SOURCE.

══════

WeRelate:Suggestions/Tool for checking consistency of data

Status

Two features have been added:

  • A Data Quality Issues list identifying inconsistent (and some incomplete) data. The list covers the entire database and can be filtered to a user's watchlist or MyTree (plus a couple of other filters). The list is updated daily and items fixed since the last update are marked as such.
  • Automatically identified data inconsistencies are displayed on Person and Family pages. The issues are determined in real time.

In both cases, issues are classified as errors (to fix if possible) and anomalies (to check and either fix or confirm that the data is correct). The latter type can be marked as verified, in which case they will no longer be reported as issues (except on request).

The original request to report on data inconsistencies garnered additional suggestions for data quality reporting (such as missing sources, broken links, and duplicate persons). While these are all valid suggestions, they each need their own suggestion page for proper prioritization. Therefore, I am closing this suggestion as completed.--DataAnalyst 22:53, 21 May 2023 (UTC)

Original request and discussion

During gedcom import the Data are checked for errors (warnings), places (already documented in the database), sources, and also families to be merged.

It would be very helpful to make such a test of data-consistency for trees independent of the gedcom-upload. Surely not the family-merging part, but for eventual warnings, missing places and sources (of which I am not sure what to check here). Alle the red places would be documented and also the possibly incorrect data deriving from manual additions.

══════

Reproduce the passage of the data-consistency text starting at "In both cases, issues" and ending at "to be merged.", substituting "irregularities" for "anomalies".

DATA EXTRACT.

══════

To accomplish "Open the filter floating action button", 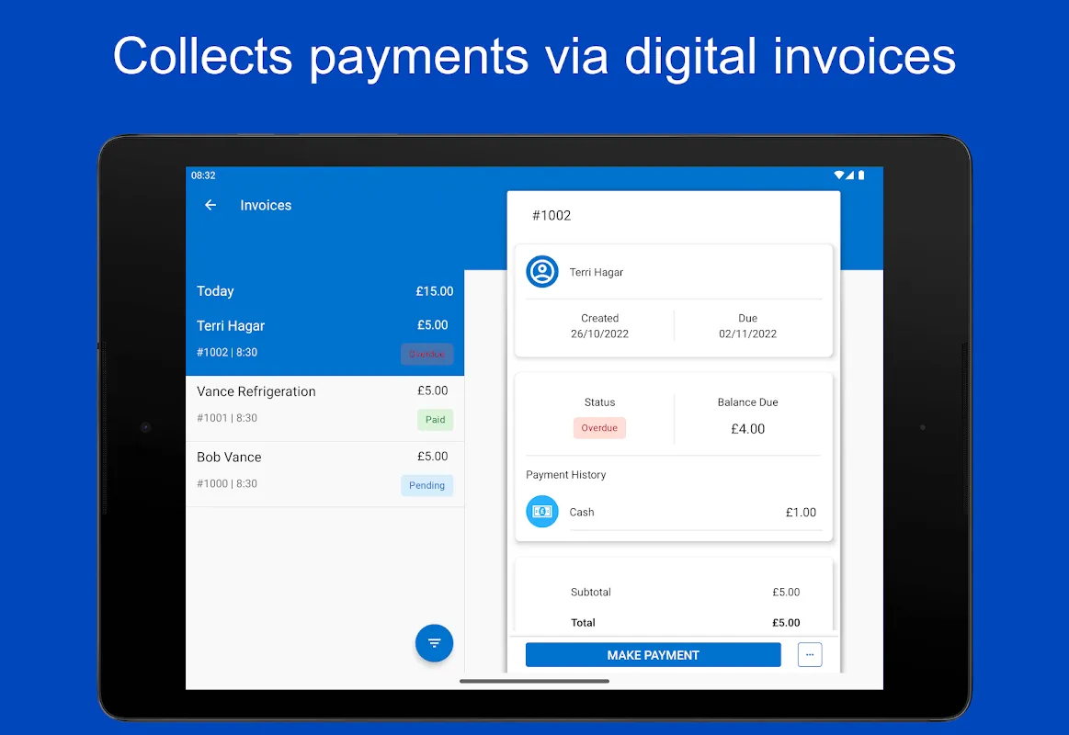I will click(x=434, y=643).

══════

ANSWER TO THE EXERCISE.
In both cases, issues are classified as errors (to fix if possible) and irregularities (to check and either fix or confirm that the data is correct). The latter type can be marked as verified, in which case they will no longer be reported as issues (except on request).

The original request to report on data inconsistencies garnered additional suggestions for data quality reporting (such as missing sources, broken links, and duplicate persons). While these are all valid suggestions, they each need their own suggestion page for proper prioritization. Therefore, I am closing this suggestion as completed.--DataAnalyst 22:53, 21 May 2023 (UTC)

Original request and discussion

During gedcom import the Data are checked for errors (warnings), places (already documented in the database), sources, and also families to be merged.